Part One : How it all began
A. Pick out the elements that used to be part of a normal world and the elements that are the norm now.
| Aspects of normal life | Today’s norm |
| Millions of women have a job. | Apparently not all women work. |
| Banknotes or paper money existed and was widely used for groceries. | Banknotes are obsolete (« can’t buy anything with it », line 7) and are being replaced by plastic cards (« Everything went on the Compubank », line 43). |
| Humour such as signs on cash registers saying « In God We Trust, All Others Pay Cash » was widespread. | Such jokes are banned and considered as blasphemy. This example is reminiscent of Oliver Cromwell’s Protectorate (1649-1660) in England where plays were banned. |
B. what was the turning point between « then » and « now »? Quote the text.

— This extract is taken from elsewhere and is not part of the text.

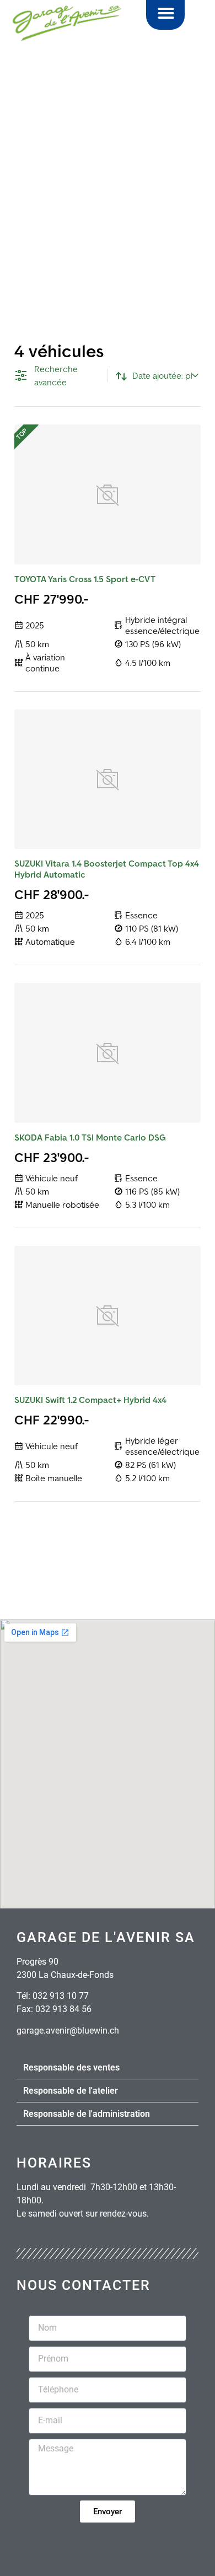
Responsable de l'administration (86, 2114)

Line 25 : « It was after the catastrophe, when they shot the President and machine-gunned the Congress and the army declared a state of emergency. »
C. Write a short chronology of events.
- Assassination of the President
- Congress is machine-gunned
- State of emergency declared
- Constitution is suspended
- No rioting in the streets
- People stayed at home at night, watching TV and waiting for instructions
- Prolonged state of suspended animation
- Censorship and closure of media
- Appearance of roadblocks
- Identipasses
- Elections postponed
D.
Women or American women
« All those women having jobs : hard to imagine now, but thousands of them had jobs, millions. » (line 1-3) – unemployment of women to guarantee their servitude, loss of women’s rights. The first person narrator-focalizer is a woman. Her friend Moira quotes an expression of the narrator’s mother : »They’ve been building up to this. It’s you and me up against the wall, baby. »
E. Summary
F. What ingredients does the author use to turn normality to dystopia?

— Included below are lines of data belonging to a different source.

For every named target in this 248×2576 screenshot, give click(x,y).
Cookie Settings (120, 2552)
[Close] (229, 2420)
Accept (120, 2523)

- Technology (from papermoney to plastic card, « everything went on Compubank ») and media are used to give further control to the totalitarian power.
- Symbolic violence against democratic institutions (President, Congress, suspended Constitution, media) to establish totalitarianism.
- An invisible enemy (« There wasn’t even an enemy you could put your finger on » (line 38)) and scapegoating some members of society (« Islamic fanatics ») – Similar device as in Orwell’s Nineteen Eighty-Four (1949) where the enemy changes at whim.
- Fundamental rights are deprived (freedom of association/riots, elections postponed, censorship of media, Identipass and roadblocks to control movement)
- Internal focalization of a first-person narrator indicates that freethinking and independent thought are banned.- Comparison between « then » and « now » indicates nostalgia resulting from a life of extreme misery and even uncertainty and hopelessness for the future.